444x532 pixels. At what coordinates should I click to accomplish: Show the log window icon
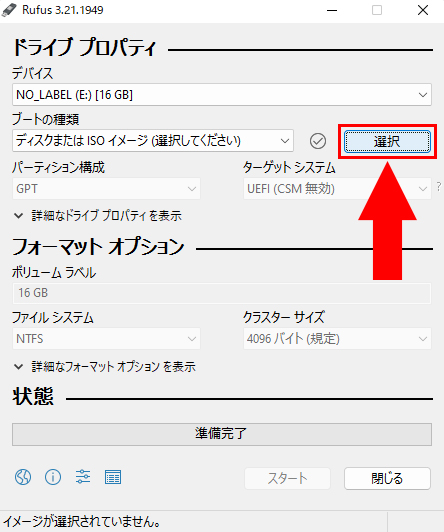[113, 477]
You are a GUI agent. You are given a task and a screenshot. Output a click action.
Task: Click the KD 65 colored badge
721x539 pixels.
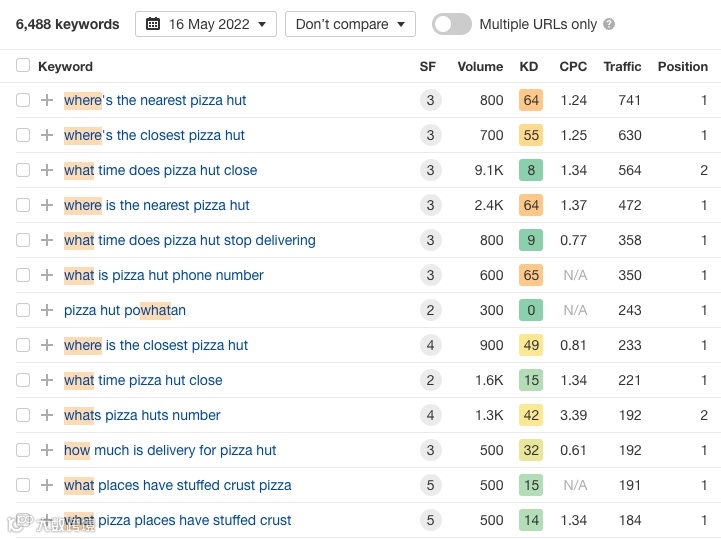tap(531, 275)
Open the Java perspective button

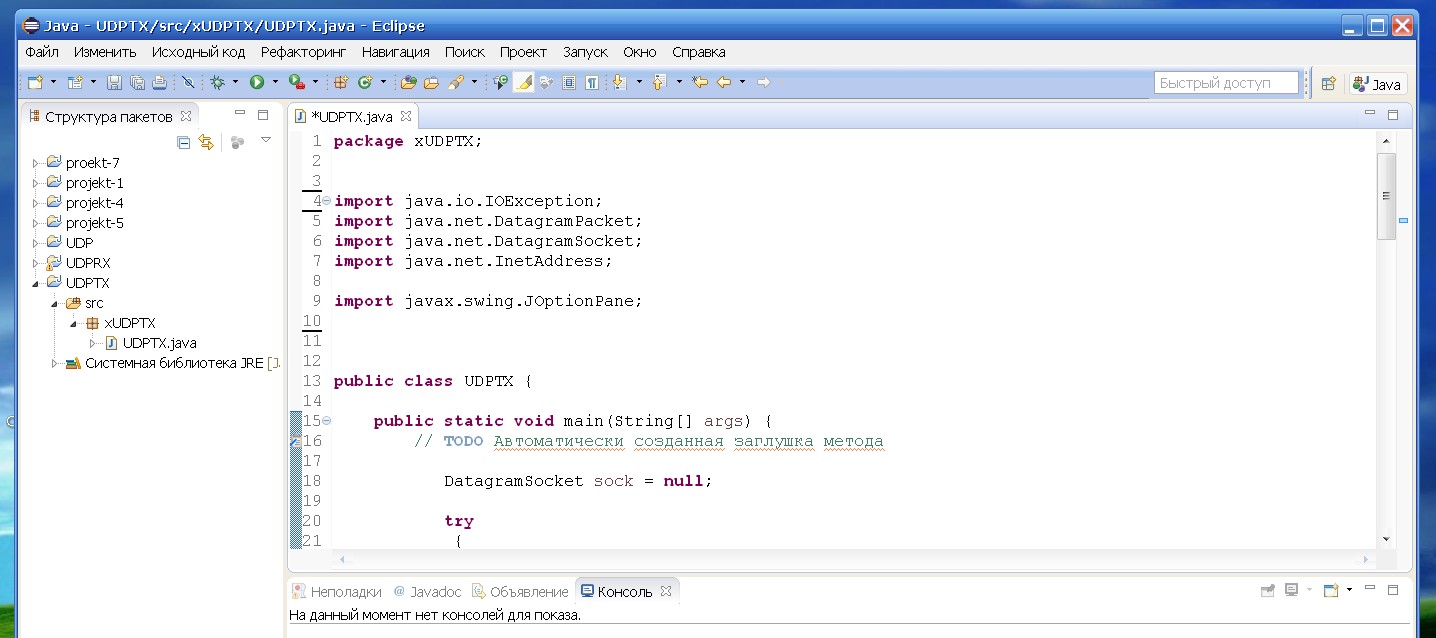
※
Task goal =
Return the listing unchanged except for the pictures, which should be dropped.

Exercise output =
444x532 pixels. At what coordinates should I click to accomplish: Show the log window icon
[113, 477]
You are a GUI agent. You are given a task and a screenshot. Output a click action.
Task: Click the KD 65 colored badge
721x539 pixels.
tap(531, 275)
Open the Java perspective button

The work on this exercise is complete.